Problem statement. Rewrite every one of the rows below with "drop-down menu" substituted for "dropdown", keeping everything else unchanged. Leave the pictures out.

Entries.
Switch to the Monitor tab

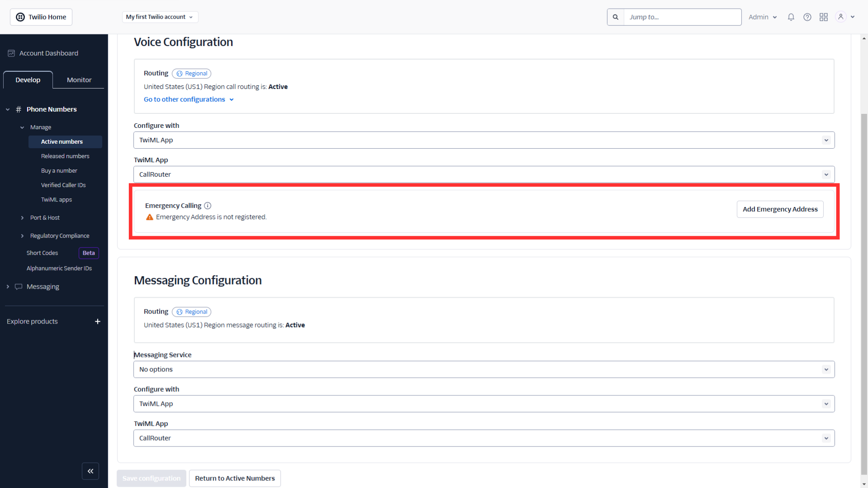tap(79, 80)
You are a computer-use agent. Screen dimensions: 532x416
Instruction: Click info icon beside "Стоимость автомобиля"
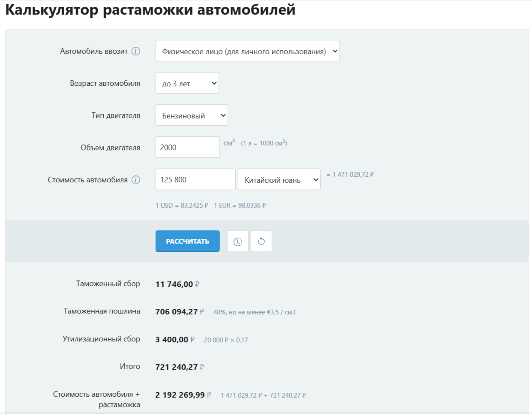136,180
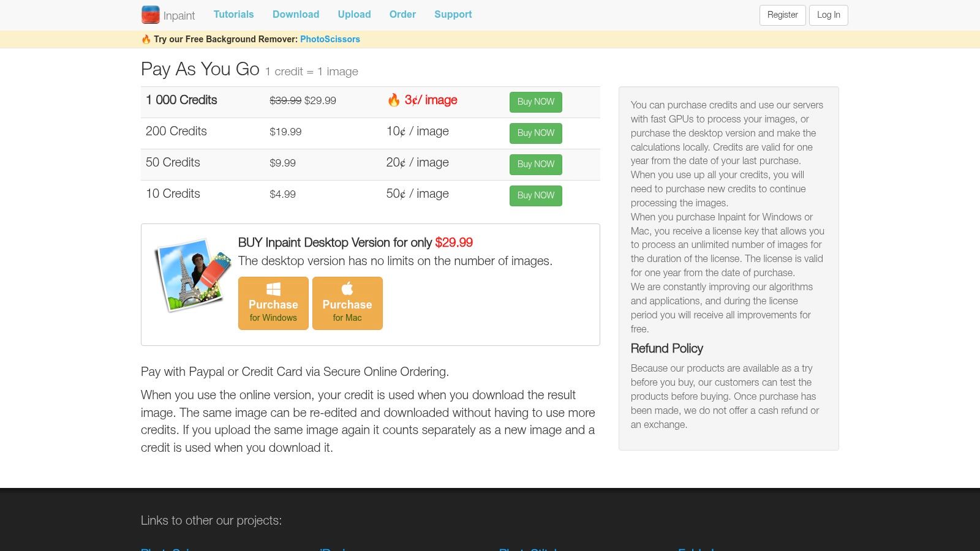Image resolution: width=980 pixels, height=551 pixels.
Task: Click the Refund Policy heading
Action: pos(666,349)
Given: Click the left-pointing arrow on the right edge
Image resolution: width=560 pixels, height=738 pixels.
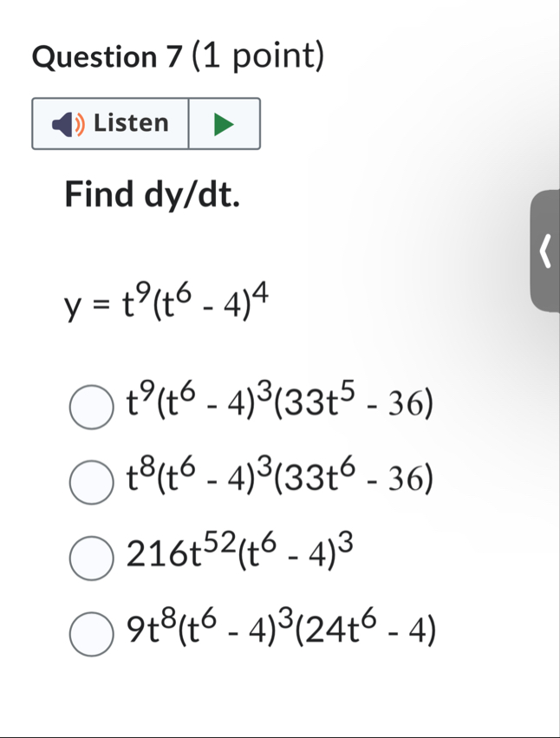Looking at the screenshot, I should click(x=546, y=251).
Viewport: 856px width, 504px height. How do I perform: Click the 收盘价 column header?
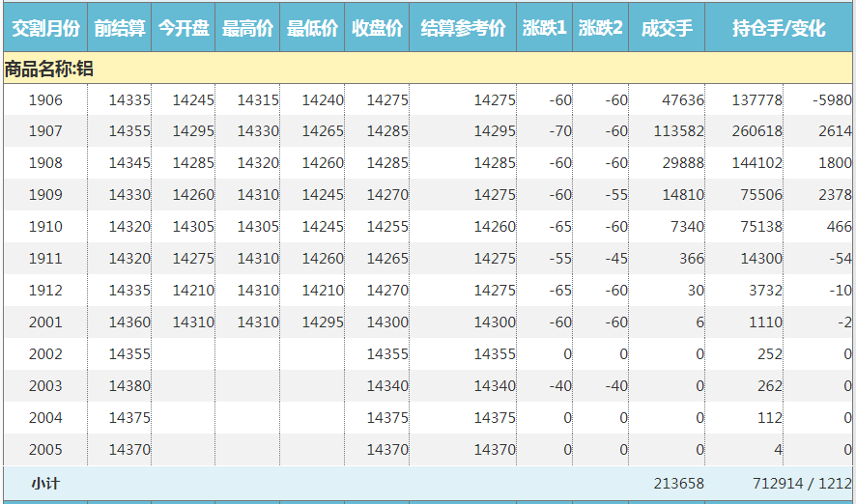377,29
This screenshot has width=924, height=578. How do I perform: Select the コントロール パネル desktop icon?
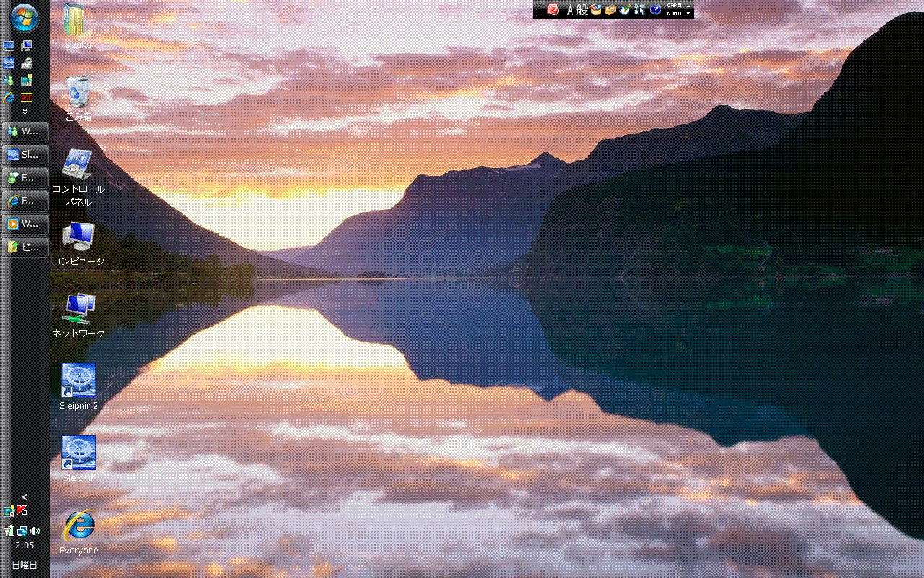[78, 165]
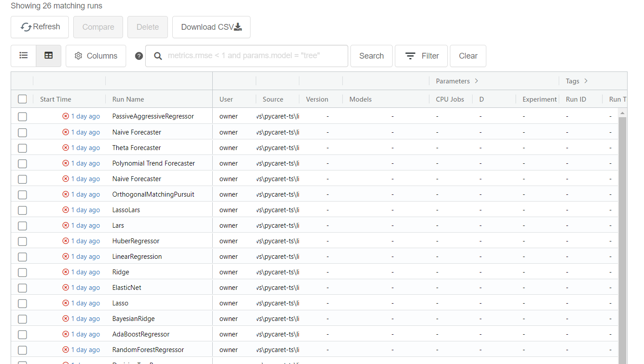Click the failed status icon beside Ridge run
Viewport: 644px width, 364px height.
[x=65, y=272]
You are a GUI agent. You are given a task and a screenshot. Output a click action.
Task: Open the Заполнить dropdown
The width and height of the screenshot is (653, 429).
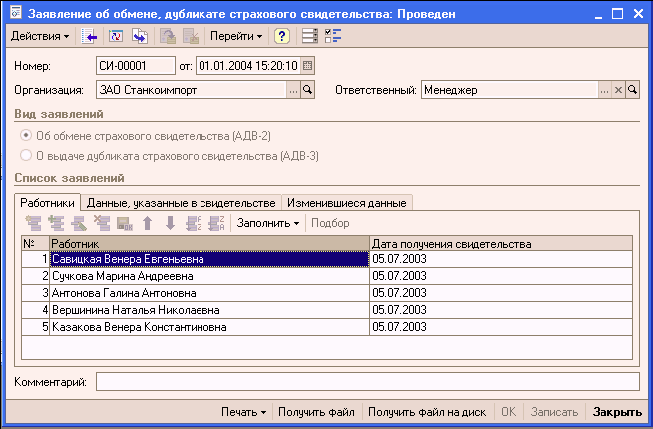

The completed task.
Switch to the Monitor tab

tap(79, 80)
You are a computer-use agent. Screen dimensions: 532x416
Instruction: Click info icon beside "Стоимость автомобиля"
136,180
Image resolution: width=980 pixels, height=551 pixels.
Task: Click the Refund Policy heading
Action: pos(666,349)
Given: Click the left-pointing arrow on the right edge
Image resolution: width=560 pixels, height=738 pixels.
Looking at the screenshot, I should click(x=546, y=251).
Viewport: 856px width, 504px height. How do I perform: Click the 收盘价 column header?
377,29
This screenshot has width=924, height=578. How do I perform: Select the コントロール パネル desktop icon?
[78, 165]
Click the failed status icon beside Ridge run
Viewport: 644px width, 364px height.
[x=65, y=272]
You are a GUI agent. You are given a task and a screenshot. Output a click action.
Task: Open the Заполнить drop-down menu
The width and height of the screenshot is (653, 429).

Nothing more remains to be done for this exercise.